Une crise organisée du service public de la recherche et des universités

 

Depuis bientôt trente ans, les gouvernements successifs contribuent à l’effritement de l’État social, au lent rognage de la fonction publique, à la dénonciation des « privilèges » gagnés dans les luttes sociales du xxe siècle, à l’affaiblissement des principes de redistribution destinés à réguler les disparités socio-économiques et géographiques. Dans l’université et la recherche, la loi relative aux libertés et responsabilités des universités, dite « loi Pécresse » (LRU, 2007) a été la pierre angulaire d’un double mouvement, apparemment contradictoire : le désengagement budgétaire de l’État conformément à une logique néolibérale et le pilotage stratégique autoritaire de la recherche par ce même État.
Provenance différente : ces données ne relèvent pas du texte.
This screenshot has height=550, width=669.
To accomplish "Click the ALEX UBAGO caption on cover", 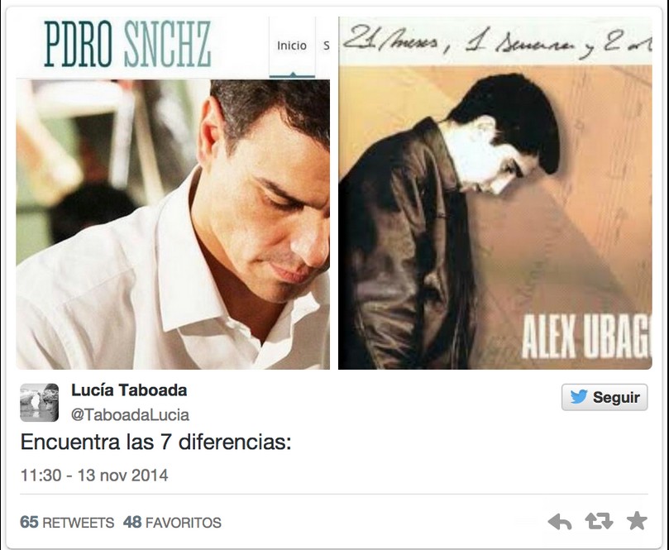I will tap(586, 338).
La logique de la loi tient à ce que l’autonomie (budgétaire) proclamée masque en réalité la dérégulation des statuts, la mise en concurrence de tou∙te∙s contre tou∙te∙s et la dépendance accrue de la recherche aux intérêts économiques et industriels, remettant finalement en cause l’autonomie véritable de la recherche. Cette politique menée avec opiniâtreté au mépris des mises en garde et des revendications de la communauté des chercheur∙euse∙s a multiplié les agences d’évaluation et de financement supposées indépendantes, prônant une culture de la « performance », du « résultat » et de l’« excellence », tout en réduisant les crédits propres des laboratoires au profit d’une distribution ciblée des moyens, largement définie par les aléas conjoncturels (sinon les modes), ainsi que par les hiérarchies et les situations préétablies. En privilégiant un financement par projets, elle a renforcé l’inégalité de dotations entre chercheur∙euse∙s et a conduit à un immense gaspillage d’énergie et d’argent public : combien d’heures perdues à évaluer ou à rédiger des projets pour obtenir d’hypothétiques financements, alors que ce temps aurait pu être consacré à la recherche ou à l’enseignement ?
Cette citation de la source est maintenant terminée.